IMF says Iraq seeking emergency loans after oil price plunge

Iraqi government is reportedly seeking $6bn in loans, with possibility of a further $4bn, according to finance minister.

Iraq devalued its dinar currency last month after a collapse in global oil prices, an important source of Iraq's financial resources [File: Essam Al-Sudani/Reuters]
Iraq devalued its dinar currency last month after a collapse in global oil prices, an important source of Iraq's financial resources [File: Essam Al-Sudani/Reuters]

Iraq has requested emergency assistance from the International Monetary Fund (IMF) and talks are ongoing between the parties, the IMF said.

Iraqi Finance Minister Ali Allawi told the Bloomberg news agency earlier that Iraq was in talks with the IMF for a $6bn loan package.

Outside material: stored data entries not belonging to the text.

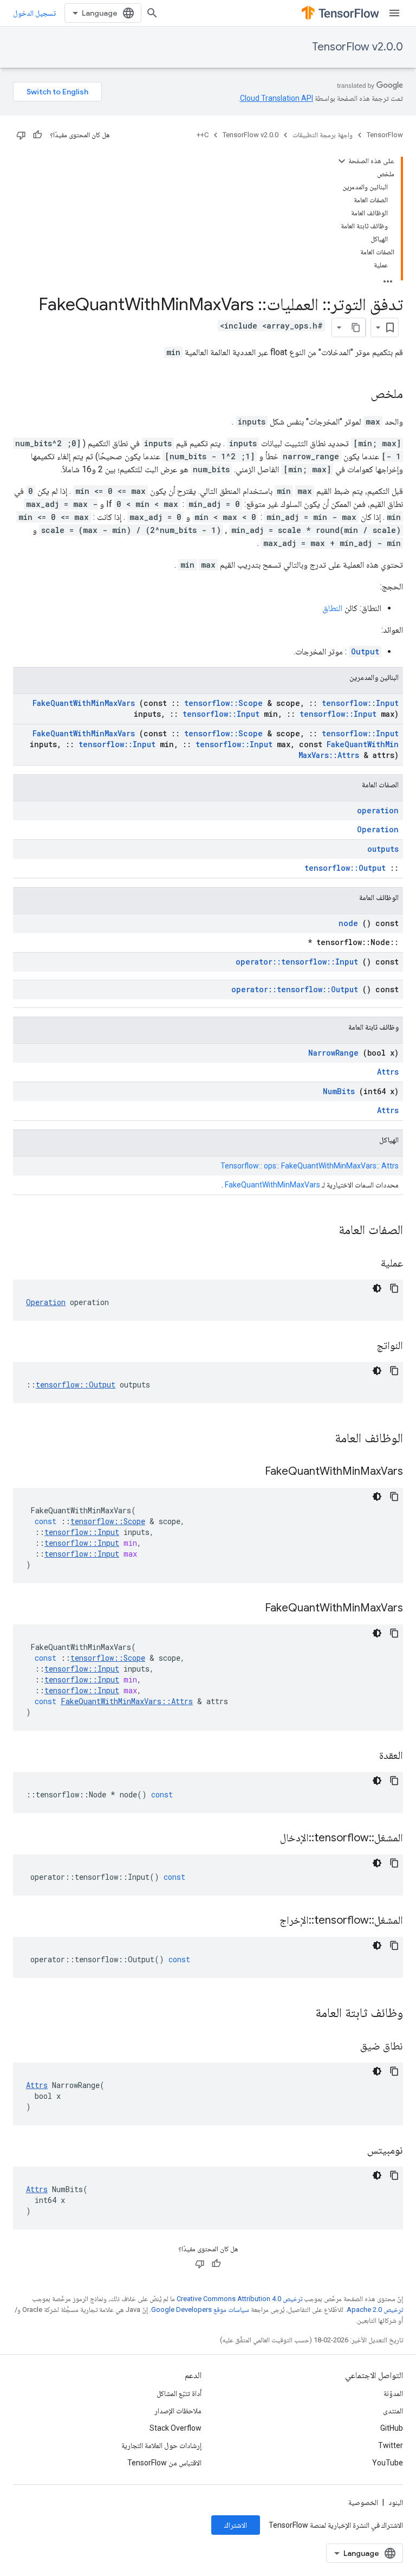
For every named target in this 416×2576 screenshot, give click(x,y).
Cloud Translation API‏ (276, 98)
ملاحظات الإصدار (178, 2410)
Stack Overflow (176, 2428)
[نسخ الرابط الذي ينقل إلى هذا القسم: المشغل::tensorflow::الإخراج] (266, 1921)
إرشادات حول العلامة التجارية (161, 2445)
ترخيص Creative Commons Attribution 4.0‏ (239, 2299)
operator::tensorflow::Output (294, 989)
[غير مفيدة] (21, 135)
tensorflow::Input (360, 703)
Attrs (388, 1072)
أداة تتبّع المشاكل (179, 2393)
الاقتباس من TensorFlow (164, 2462)
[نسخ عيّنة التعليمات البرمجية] (394, 1288)
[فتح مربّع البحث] (152, 13)
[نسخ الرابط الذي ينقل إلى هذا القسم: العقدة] (365, 1756)
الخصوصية (363, 2502)
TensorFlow (385, 135)
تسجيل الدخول (34, 13)
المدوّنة (393, 2393)
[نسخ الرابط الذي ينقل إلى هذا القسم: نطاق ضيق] (347, 2046)
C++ (203, 135)
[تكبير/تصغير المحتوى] (341, 161)
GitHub (391, 2428)
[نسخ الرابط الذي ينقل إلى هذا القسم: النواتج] (363, 1346)
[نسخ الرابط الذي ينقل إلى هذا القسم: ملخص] (359, 394)
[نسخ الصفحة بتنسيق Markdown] (356, 327)
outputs (383, 849)
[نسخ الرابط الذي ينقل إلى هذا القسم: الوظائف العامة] (321, 1439)
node (348, 923)
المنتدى (393, 2410)
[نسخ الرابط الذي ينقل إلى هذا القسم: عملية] (367, 1263)
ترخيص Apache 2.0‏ (375, 2309)
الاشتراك (235, 2525)
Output (365, 651)
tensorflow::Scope (223, 703)
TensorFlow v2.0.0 (357, 47)
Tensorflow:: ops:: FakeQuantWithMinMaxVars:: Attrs (309, 1165)
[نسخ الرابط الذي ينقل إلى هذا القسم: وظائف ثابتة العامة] (301, 2013)
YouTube (387, 2462)
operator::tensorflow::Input (297, 961)
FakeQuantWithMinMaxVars (83, 703)
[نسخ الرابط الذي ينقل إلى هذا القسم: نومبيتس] (354, 2150)
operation (378, 810)
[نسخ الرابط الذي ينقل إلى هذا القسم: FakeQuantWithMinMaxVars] (251, 1472)
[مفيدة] (37, 135)
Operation (378, 829)
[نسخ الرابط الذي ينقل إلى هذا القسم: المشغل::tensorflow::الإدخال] (266, 1838)
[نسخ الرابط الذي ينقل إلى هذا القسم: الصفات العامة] (324, 1230)
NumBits (339, 1091)
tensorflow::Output (345, 868)
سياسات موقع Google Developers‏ (200, 2309)
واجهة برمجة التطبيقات (322, 135)
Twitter (390, 2445)
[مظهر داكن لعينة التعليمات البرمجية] (377, 1288)
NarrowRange (333, 1053)
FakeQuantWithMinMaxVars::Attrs (348, 749)
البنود (395, 2502)
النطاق (332, 608)
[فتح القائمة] (394, 13)
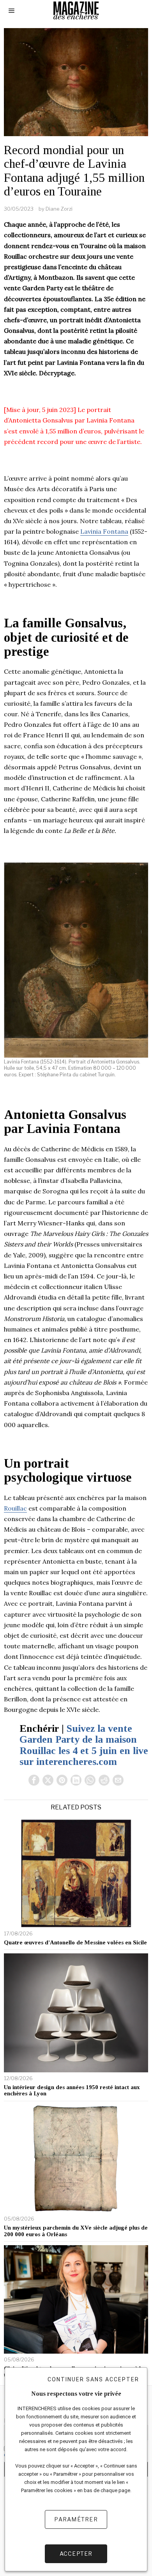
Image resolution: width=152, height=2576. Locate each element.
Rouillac (15, 1508)
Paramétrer (76, 2519)
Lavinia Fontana (104, 531)
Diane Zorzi (59, 209)
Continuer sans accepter (93, 2379)
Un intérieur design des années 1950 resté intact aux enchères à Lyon (72, 2090)
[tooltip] (33, 1780)
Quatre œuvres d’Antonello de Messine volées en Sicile (75, 1942)
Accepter (76, 2553)
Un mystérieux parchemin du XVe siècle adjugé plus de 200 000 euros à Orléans (76, 2230)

“The Iraqi authorities have requested emergency assistance from the IMF under the Rapid Financing Instrument, and indicated their intention to also request a longer-term arrangement with the Fund in support of planned economic reforms,” an IMF representative said late on Sunday in an emailed statement.

“Discussions of the authorities’ request for emergency assistance are ongoing.”

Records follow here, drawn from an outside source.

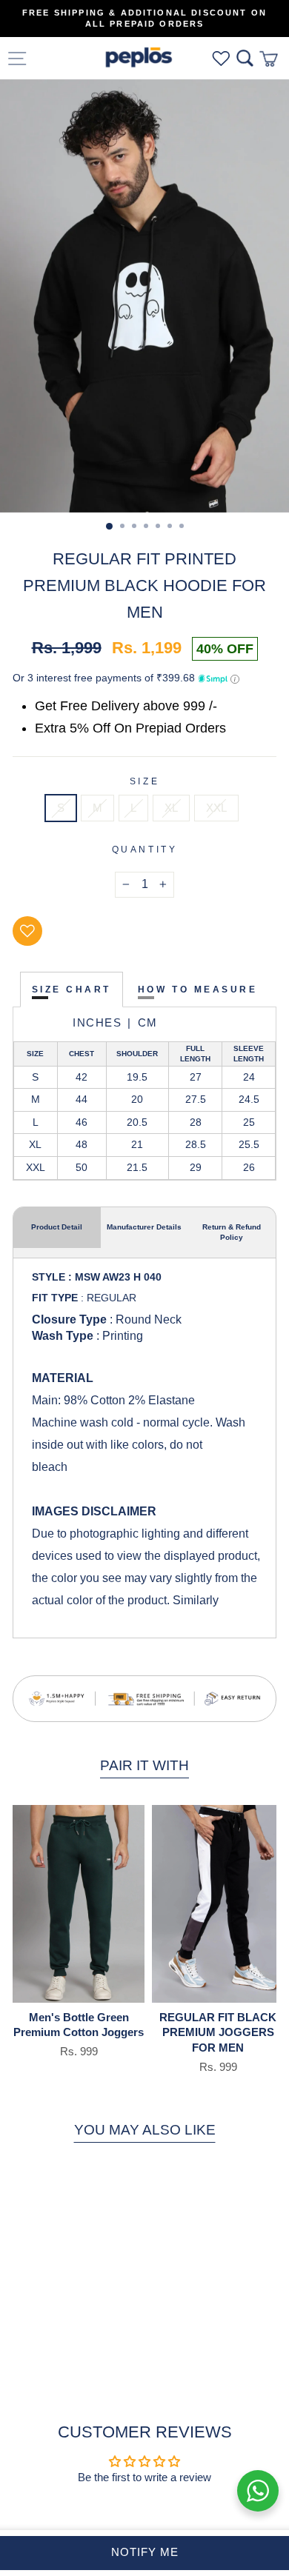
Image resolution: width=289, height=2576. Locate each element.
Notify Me (145, 2552)
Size (144, 781)
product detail (56, 1227)
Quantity (144, 849)
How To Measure (197, 989)
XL (171, 808)
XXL (216, 808)
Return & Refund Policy (231, 1232)
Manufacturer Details (144, 1227)
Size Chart (71, 989)
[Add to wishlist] (27, 931)
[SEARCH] (245, 58)
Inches (97, 1022)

The IMF’s Rapid Financing Instrument (RFI) provides quick financial assistance, which is available to all member countries facing an urgent balance-of-payments need.

Financial assistance under the RFI is provided without the need for a full-fledged programme or review, according to the IMF website.

Oil pressure

Iraq may ask for an additional $4bn in low-cost loans through another programme linked to government reforms, Allawi said on Sunday.

Iraq devalued its dinar currency last month after a collapse in global oil prices, an important source of Iraq’s financial resources.

Allawi told Bloomberg that Iraq also planned other types of funding to help plug the budget gap. Once the spending plan was approved, the government would move to issue $5bn in domestic bonds to expand its financial base, he said.

The Organization of the Petroleum Exporting Countries (OPEC) member’s economy has only a small manufacturing base and almost all goods its imports are priced in US dollars. A drop in the value of the dinar makes those imports more expensive.